Body systems

The human body is made up of over 10 million million cells. Most are smaller than a pinpoint, yet each is a living entity, receiving nourishment from, and releasing waste into, the fluid in which the cell is bathed. Hundreds of millions of cells die every minute, but many millions more are being born as cells divide and multiply.

Under a low-powered microscope, a typical cell may look like a blob of jelly. Higher magnification reveals that it includes some strange and complex structures.
Most cells contain a clearly demarcated control center called a nucleus, which is embedded in the jellylike cytoplasm that makes up most of the rest of the cell. The major constituent of the nucleus is the complex of protein and DNA called chromatin. When a cell divides, chromatin forms into threadlike chromosomes, each of which contains genes, the hereditary factors determining the characteristics of the new cells produced by cell division. The nucleus also includes at least one nucleolus a granular unit rich in ribonucleic acid (RNA) that helps to manufacture protein molecules according to “instructions” given by the DNA. The nuclear envelope around the nucleus and its nucleoli is a thin membrane serving as a sieve that regulates the flow of nutrients and wastes both in and out of the nucleus.

Extending from the nuclear membrane through the cytoplasm are paired membranes pleated like a half-closed concertina and called the endoplasmic reticulum. These membranes help to regulate the flow of chemicals. The outside surfaces of the endoplasmic reticulum in many cells are covered with tiny granular structures called ribosomes, where ribonucleic acid builds amino acids into protein, both for the cell itself and also for other uses.

Cytoplasm also contains a variety of tiny specialized structures, including Golgi bodies, mitochondria, lysosomes, and centrioles. Golgi bodies consist of groups of flattened parallel sacs derived from the endoplasmic reticulum. Their function seems to be to take in newly made protein and add carbohydrate to produce mucoprotein (the main constituent of mucus). Lysosomes are sacs containing enzymes that digest large molecules so that the products can be digested. Mitochondria resemble minute hollow sausages (some cells have thousands of them). These are the power plants of the cell, for here its respiration occurs, and its energy is stored as a chemical compound, adenosine triphosphate (ATP). Centrioles appear like cylindrical bundles of tiny rods or fibrils. They play a part in cell division.

Cytoplasm also contains many other structures, some with functions yet to be discovered.

The whole cell is surrounded by a plasma membrane made up of fat molecules sandwiched between two protein layers. Small molecules pass in and out of this cell wall by diffusion or by special membrane channels, which are regulated by cellular hormone pH or by electrolytes. Membrane channels in the eye are pressure sensitive. Larger molecules, such as those of glucose, may be brought inside by specialized receptor molecules that lie within the membrane.

The human body is a complex combination of systems—circulatory, lym phatic, digestive, urinary, nervous, endocrine, and reproductive—supported the skeleton and muscula ture, which also give the body its shape.
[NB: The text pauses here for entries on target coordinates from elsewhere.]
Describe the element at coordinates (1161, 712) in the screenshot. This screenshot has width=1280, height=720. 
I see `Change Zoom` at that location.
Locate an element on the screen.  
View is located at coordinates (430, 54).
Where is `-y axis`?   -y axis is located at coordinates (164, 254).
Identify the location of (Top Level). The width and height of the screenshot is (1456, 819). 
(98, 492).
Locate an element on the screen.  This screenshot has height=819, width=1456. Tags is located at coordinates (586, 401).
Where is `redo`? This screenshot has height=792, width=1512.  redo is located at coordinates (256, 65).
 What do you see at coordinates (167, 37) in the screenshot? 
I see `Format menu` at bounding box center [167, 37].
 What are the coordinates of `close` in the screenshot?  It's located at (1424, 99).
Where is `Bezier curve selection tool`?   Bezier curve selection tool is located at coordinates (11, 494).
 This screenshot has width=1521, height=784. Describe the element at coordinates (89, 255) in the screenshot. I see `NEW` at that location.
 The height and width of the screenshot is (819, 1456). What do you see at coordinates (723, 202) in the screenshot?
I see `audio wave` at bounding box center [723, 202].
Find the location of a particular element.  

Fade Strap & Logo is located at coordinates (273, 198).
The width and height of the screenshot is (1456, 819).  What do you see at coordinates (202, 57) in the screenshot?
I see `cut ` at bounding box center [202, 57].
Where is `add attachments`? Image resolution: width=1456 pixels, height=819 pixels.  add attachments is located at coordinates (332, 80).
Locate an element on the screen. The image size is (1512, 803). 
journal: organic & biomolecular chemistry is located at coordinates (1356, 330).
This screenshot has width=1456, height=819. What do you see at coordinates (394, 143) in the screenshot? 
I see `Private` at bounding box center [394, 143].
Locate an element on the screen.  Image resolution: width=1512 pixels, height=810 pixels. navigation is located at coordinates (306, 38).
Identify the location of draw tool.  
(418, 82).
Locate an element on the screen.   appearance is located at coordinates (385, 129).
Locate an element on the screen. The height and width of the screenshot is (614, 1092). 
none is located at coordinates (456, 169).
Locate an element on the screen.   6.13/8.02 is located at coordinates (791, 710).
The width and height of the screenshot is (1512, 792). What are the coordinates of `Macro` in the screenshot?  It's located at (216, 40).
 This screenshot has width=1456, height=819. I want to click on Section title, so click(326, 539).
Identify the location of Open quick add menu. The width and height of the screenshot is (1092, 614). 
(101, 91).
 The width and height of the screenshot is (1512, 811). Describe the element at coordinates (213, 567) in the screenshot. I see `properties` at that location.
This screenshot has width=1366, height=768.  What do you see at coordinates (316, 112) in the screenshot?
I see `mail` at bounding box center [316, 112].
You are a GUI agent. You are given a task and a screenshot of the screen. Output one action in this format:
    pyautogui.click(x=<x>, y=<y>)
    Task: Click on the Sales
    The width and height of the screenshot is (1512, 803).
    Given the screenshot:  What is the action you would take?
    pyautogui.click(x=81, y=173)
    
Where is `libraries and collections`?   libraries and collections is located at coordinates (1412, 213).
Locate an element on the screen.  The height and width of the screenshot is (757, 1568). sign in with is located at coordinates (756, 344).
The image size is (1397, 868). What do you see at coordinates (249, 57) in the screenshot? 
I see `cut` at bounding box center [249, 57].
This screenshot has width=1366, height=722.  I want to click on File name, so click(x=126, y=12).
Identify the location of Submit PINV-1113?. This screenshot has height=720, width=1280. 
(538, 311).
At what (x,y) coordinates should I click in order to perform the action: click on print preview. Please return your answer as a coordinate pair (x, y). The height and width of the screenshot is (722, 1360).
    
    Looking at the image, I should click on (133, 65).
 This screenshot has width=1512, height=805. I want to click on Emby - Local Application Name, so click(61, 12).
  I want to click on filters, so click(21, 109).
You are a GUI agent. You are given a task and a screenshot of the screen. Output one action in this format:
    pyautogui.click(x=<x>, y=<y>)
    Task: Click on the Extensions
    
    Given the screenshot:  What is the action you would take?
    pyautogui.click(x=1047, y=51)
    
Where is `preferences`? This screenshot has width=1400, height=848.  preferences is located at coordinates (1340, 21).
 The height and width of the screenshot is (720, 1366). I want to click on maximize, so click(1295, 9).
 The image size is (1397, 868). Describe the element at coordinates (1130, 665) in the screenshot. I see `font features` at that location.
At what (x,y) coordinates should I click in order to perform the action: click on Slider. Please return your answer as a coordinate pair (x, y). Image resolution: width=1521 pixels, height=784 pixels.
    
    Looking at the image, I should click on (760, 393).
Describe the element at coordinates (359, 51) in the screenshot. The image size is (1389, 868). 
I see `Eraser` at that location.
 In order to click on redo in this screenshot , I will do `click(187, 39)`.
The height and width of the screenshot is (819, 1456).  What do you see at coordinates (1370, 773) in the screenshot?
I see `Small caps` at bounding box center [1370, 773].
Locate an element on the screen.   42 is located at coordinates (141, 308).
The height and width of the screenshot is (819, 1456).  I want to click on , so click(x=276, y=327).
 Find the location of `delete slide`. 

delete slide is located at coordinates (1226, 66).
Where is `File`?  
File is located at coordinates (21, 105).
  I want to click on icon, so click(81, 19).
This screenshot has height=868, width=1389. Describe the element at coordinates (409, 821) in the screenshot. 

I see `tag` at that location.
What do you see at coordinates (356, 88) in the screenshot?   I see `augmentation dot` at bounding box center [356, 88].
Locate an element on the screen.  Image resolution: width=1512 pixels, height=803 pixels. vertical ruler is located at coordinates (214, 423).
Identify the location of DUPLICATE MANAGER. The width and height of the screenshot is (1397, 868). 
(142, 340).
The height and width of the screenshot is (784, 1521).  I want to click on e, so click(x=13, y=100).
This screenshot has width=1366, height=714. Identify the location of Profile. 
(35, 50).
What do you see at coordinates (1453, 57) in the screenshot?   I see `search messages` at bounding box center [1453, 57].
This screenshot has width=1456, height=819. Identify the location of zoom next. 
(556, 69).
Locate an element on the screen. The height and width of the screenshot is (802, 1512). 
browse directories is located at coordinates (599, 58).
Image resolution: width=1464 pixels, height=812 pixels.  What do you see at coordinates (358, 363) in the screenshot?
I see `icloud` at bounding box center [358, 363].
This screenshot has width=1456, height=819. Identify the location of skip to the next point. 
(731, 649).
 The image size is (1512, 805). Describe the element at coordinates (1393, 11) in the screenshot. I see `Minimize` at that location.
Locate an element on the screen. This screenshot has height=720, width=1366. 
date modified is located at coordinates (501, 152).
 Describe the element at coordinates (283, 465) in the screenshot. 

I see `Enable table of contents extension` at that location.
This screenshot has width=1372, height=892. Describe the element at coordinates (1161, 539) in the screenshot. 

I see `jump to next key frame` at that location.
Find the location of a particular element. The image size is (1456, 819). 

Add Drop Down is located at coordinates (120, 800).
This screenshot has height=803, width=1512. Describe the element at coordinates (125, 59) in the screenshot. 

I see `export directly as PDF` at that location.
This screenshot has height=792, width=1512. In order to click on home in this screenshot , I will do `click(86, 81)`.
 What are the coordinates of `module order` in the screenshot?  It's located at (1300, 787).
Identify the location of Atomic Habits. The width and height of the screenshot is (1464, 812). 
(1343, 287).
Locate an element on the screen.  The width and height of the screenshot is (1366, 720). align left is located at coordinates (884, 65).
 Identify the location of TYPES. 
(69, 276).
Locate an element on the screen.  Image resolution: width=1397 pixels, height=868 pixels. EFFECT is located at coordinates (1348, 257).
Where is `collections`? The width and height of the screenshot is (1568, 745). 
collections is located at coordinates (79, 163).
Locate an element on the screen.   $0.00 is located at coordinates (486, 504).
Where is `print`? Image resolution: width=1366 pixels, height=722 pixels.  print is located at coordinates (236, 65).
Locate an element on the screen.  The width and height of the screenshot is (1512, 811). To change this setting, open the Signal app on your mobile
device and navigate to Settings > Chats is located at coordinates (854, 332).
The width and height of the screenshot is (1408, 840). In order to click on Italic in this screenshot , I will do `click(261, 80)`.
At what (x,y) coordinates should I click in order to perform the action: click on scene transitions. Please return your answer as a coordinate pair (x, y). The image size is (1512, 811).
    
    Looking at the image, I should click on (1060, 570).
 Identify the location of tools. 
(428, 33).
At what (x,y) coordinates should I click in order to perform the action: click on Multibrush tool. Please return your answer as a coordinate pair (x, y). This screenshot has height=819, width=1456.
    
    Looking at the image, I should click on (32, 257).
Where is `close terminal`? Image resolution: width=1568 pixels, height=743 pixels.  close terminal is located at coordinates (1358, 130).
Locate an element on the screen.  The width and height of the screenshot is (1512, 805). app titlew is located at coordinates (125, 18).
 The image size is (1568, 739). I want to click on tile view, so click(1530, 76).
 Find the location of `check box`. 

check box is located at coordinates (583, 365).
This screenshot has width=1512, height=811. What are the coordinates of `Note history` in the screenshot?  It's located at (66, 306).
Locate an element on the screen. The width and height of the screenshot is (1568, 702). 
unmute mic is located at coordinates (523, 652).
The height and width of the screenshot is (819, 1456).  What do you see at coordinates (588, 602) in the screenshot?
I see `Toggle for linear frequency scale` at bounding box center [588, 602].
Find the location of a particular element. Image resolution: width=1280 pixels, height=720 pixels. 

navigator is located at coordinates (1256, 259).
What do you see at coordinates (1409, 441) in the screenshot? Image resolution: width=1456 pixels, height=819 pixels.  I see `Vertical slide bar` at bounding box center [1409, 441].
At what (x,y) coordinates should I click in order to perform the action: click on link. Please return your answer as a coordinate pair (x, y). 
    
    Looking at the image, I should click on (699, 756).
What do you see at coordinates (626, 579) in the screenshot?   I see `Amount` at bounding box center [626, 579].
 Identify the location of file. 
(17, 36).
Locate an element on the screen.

The whole body is enclosed within skin.

Tissues and organs

By no means are all cells identical. Their form reflects their function, and cells may be specialized in many ways. For instance, neurons (nerve cells) act like minute cables, conveying messages. Long, slim muscle cells contract. And cells lining much of the respiratory system have projecting whiplike threads that help to move mucus.

Similar cells performing a similar task form a mass of tissue. Examples are muscular tissue; nerve tissue in the brain; the epithelial tissue of the skin and of internal body linings; connective tissue, which serves to support or pack other types of tissue or body organs (themselves made of specialized tissues); and skeletal tissue, which supplies the body’s framework.

Different tissues grouped together for a common purpose form an organ, such as the stomach, heart, or lung. Cooperating groups of organs, in turn, build up body systems.

Cells occur in many forms, which reflect their function. Blood cells, for example, include erythrocytes—atypical cells without nuclei (here shown as the globules)— and more typical leukocytes, in which the nucleus is large and lobular (the darker, more fragmented object).

Body systems

The human body is built up of nearly a dozen major interrelated systems, each designed for a special function. The skeleton provides a strong framework. Muscles are the engines of the body. Bones (with tendons, ligaments, and fibrous sheaths linking joints and muscles) provide the system for translating muscular contractions into bodily movements. The fuel and oxygen that keep muscles working travel through thousands of miles of tubing in the circulatory system, which in turn depends upon the respiratory system to supply the blood with oxygen, and the digestive system, where food is broken down into nutrients that can be used as fuel. The urinary system gets rid of processed body wastes and acids, and helps to maintain the balance of salt and water in the body. The endocrine system and the nervous system control bodily activities. And the senses, extensions of the nervous system, keep us aware of our surroundings. All these interlocking systems are contained neatly by the skin.

A typical cell contains many microscopic structures within its cytoplasm and nucleus. Most are so small that they can only be observed with the aid of an electron microscope.